NOTTINGHAM, UK — A cultural mission to enlighten and educate the public is, it might be said, as British as the BBC. This mindset has been called Reithian, after Lord Reith, first general manager of the broadcasting organisation. For a good example of Reithianism, look no further than the 13-part documentary Civilisation, presented on the BBC in 1969 by art historian Kenneth Clark.
As BBC producers look to remake that landmark show for a new audience, a lesser-known legacy of Clark’s is still very much with us. In the years leading up to 1951’s Festival of Britain, the art historian initiated the Arts Council Collection, a so-called “gallery without walls.” This loan collection now has more than 7,500 works in all media. Following a visit to see 98 of those in a new show at Nottingham Contemporary, I was inspired to find out more.
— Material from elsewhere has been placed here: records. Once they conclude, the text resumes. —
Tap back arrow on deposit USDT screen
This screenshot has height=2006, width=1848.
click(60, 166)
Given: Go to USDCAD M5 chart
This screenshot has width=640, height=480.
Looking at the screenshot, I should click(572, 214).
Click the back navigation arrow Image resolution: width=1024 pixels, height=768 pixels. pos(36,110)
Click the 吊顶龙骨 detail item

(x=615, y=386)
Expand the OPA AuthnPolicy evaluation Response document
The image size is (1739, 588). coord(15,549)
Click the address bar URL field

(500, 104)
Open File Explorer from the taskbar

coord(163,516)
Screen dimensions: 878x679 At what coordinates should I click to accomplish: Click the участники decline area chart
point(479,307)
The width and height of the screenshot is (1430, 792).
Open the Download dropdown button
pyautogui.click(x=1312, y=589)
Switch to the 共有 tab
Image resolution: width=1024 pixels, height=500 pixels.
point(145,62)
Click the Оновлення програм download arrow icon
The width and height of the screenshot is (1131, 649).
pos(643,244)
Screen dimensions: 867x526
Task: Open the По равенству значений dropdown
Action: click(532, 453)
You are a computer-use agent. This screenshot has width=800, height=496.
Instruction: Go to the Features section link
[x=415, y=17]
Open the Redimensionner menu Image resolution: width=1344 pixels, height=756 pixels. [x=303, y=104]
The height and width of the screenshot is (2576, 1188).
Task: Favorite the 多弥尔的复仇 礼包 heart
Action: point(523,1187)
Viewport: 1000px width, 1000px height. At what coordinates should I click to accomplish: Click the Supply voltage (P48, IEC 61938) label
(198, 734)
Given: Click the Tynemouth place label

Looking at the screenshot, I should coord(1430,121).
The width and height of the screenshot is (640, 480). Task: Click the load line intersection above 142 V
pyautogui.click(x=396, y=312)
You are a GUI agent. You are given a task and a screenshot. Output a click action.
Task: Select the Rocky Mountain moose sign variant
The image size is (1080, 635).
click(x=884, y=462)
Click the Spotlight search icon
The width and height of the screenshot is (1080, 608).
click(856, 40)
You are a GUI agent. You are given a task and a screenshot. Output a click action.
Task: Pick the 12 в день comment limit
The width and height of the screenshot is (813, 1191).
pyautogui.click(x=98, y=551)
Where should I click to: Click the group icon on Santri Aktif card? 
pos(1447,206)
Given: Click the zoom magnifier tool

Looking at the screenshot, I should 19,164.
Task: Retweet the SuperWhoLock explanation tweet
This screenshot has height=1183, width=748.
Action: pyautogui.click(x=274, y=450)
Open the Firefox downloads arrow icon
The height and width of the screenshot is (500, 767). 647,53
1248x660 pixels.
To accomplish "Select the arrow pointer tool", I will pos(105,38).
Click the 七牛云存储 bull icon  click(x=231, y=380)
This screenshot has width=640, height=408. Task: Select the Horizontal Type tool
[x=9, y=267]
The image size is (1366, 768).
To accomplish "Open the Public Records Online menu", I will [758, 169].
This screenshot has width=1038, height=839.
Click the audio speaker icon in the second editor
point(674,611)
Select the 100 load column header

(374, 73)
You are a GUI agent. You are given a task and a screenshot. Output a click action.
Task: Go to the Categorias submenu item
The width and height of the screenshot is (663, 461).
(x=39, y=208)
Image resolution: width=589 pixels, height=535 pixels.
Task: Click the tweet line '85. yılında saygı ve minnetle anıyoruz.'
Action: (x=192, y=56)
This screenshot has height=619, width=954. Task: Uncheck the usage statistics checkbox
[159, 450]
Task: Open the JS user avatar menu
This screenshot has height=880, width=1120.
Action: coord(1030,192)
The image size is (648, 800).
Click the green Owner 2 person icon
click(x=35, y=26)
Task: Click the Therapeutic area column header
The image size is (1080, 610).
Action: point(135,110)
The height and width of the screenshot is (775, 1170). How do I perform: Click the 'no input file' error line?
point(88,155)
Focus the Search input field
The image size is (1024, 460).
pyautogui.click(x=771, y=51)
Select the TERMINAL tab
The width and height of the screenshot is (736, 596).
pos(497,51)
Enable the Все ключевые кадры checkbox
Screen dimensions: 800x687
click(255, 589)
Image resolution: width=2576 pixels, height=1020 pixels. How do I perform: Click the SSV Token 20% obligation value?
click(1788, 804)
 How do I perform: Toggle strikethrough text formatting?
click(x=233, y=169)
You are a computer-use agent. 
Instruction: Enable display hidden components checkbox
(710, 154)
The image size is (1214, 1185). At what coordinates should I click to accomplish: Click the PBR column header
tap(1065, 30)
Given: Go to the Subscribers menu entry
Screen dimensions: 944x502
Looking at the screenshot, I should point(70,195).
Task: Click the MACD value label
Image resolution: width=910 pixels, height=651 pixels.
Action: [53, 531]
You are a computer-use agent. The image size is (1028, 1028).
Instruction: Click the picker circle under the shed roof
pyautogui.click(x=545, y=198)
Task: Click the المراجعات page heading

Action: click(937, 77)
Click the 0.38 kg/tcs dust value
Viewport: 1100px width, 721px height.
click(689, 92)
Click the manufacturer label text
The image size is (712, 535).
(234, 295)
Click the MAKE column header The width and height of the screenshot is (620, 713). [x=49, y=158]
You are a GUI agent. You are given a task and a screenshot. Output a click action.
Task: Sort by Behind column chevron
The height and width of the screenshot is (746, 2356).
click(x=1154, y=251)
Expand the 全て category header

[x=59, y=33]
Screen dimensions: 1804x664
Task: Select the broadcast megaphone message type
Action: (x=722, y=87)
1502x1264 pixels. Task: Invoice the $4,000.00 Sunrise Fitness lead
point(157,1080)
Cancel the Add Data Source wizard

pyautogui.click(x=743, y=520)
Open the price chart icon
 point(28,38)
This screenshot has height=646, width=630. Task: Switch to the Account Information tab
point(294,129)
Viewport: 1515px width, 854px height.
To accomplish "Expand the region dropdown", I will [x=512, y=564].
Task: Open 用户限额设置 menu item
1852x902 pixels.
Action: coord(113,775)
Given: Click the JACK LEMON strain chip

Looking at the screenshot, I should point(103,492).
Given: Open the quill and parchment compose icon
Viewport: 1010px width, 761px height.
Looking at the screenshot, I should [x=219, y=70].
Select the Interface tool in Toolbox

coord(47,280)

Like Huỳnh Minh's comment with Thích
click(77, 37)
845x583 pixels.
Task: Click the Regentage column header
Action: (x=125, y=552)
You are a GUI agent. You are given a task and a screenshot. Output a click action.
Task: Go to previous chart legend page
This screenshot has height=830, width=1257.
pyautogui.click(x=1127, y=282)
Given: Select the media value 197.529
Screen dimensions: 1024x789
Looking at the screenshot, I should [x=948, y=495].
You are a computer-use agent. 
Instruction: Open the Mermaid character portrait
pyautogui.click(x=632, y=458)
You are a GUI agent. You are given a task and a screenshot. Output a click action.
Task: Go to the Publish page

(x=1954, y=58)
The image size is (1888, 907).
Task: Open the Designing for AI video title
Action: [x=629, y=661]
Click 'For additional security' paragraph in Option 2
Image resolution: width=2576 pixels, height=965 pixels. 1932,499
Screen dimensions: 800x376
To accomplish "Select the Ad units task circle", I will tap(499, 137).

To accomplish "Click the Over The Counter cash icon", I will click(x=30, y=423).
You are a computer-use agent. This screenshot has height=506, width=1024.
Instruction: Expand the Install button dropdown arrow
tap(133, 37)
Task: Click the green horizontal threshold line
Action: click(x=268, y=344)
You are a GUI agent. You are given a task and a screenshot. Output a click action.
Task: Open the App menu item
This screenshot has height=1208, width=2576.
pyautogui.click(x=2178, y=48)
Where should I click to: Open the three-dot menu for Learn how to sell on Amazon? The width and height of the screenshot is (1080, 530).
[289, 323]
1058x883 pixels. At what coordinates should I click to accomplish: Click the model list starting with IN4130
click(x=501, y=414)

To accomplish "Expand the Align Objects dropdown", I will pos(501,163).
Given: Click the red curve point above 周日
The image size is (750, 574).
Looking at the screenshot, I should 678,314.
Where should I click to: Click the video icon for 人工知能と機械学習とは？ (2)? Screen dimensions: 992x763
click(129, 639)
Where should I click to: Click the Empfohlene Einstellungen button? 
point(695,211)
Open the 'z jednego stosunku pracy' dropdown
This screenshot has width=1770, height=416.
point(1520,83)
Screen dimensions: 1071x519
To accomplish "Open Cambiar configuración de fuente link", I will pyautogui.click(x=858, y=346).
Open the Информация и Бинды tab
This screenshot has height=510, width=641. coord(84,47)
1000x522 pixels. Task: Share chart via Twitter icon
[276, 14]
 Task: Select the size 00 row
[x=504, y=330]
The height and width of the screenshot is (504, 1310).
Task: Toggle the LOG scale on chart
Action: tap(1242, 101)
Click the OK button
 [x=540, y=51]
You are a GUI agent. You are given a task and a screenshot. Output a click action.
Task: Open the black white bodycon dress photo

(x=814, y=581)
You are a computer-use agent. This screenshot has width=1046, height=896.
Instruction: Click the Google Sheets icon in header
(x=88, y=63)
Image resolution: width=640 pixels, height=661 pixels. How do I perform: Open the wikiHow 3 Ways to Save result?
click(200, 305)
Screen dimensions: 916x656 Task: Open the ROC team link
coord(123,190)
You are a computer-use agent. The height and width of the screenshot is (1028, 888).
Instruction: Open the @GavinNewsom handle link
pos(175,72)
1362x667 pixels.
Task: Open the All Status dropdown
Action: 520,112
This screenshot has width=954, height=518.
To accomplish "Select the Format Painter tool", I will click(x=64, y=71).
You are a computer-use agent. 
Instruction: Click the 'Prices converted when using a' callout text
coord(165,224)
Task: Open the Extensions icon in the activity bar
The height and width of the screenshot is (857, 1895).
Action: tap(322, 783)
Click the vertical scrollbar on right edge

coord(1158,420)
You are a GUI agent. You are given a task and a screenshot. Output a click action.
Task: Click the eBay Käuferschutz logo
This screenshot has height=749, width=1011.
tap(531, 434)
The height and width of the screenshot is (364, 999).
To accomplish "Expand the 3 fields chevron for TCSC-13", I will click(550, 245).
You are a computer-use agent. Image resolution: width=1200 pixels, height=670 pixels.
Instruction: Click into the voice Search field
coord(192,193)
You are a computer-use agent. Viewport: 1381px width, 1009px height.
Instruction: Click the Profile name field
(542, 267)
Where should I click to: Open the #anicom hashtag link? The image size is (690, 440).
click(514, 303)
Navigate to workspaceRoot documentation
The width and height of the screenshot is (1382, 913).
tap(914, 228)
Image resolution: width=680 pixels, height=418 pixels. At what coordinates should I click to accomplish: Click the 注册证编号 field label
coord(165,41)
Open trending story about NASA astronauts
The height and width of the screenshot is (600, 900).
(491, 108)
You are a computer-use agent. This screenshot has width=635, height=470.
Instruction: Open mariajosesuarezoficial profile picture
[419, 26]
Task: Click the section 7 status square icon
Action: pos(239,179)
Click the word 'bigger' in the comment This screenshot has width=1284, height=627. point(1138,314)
In 1946 the Arts Council Collection’s mission was: “Promoting and enriching the nation’s knowledge and appreciation of contemporary and modern British art.” Current acting head of the Collection Jill Constantine confirms these founding principles and adds that the Collection’s pragmatic role now is to supply contemporary art on loan to regional venues that might otherwise find acquisition difficult.
Some 25% of the Collection, a remarkable proportion, is on loan at any one time, whereas only 3% is generally on view in London. Constantine explains that hospitals, schools, charities, universities, and other public institutions apply for works, and talks about “a remit to reach out to a public who might not actually go to a museum or gallery.” That’s still a certain amount of high-minded thinking of which Clark would almost certainly approve.
What he might not have liked as much is the extremely forward-looking acquisitions policy. An annual grant of £180,000 (~$304,000) won’t go very far on work by Old or even Modern Masters, so the Collection looks for emerging artists at a stage in their career where they deserve both recognition and a payday. “We’re trying to spot artists at that critical moment in their career,” says Constantine. (From time to time, with help from the Art Fund or the Henry Moore Foundation, work by more established artists may also be acquired.)
Curators keen to work with the Collection can avail themselves of several weighty catalogues or their annual acquisitions brochure. They can also browse the many works online, although the digital side of the operation is awaiting an imminent upgrade. Central management comes from the South Bank Centre in London, and the Collection shares a gallery in the North with Yorkshire Sculpture Park. That site also offers a research and conservation facility.
Overall, the Arts Council Collection offers “a pretty comprehensive record of British postwar artistic practice,” says Constantine, even if it pales in comparison with the 70,000 works owned by Tate. “It’s different from Tate’s collection because we’re not there filling historical gaps, as such,” she explains. Still, within its constraints, the Collection mounts some exemplary shows, including a touring land art exhibition called Uncommon Ground, for which more than half of the pieces came from storage. “That’s an example of the Collection at its best,” says Constantine, “supporting a very radical art movement. And we were fortunate to be able to buy a number of works at that period.”
Acquisitions to the Collection are made by three external advisors, who hold that post for just two years. One of the current advisors is Alex Farquharson, director of Nottingham Contemporary, the leading regional gallery. Its current exhibition, Somewhat Abstract, is drawn solely from Arts Council holdings, and features Jeremy Deller alongside Francis Bacon, Anthony Caro rubbing shoulders with Cerith Wyn Evans. The eclectic survey of differing degrees of abstraction in British art could hold its own with a show at, say, Tate Britain, thanks largely to the depth of the Collection.
Constantine sounds thrilled about Somewhat Abstract. “I hope people will get to know us a bit better from that experience,” she says. Then again, the director is equally pleased to see works going to hospitals and schools. “What we have done is lend about 80 works to Paintings in Hospitals, as a loan for them to distribute around the country,” she explains.
Paintings in Hospitals is matched by Masterpieces in Schools. Constantine recalls a 2013 project in which Norton Knatchbull school in Kent took temporary ownership of a painting by Ben Nicholson. “It was the most heartening experience,” she says. The school rearranged its curriculum and had a day of drama, music, and, at a safe distance, chemistry. Now, that’s how to foster a love of art that Clark would be proud of.
Somewhat Abstract continues at Nottingham Contemporary (Weekday Cross, Nottingham, UK) through June 29.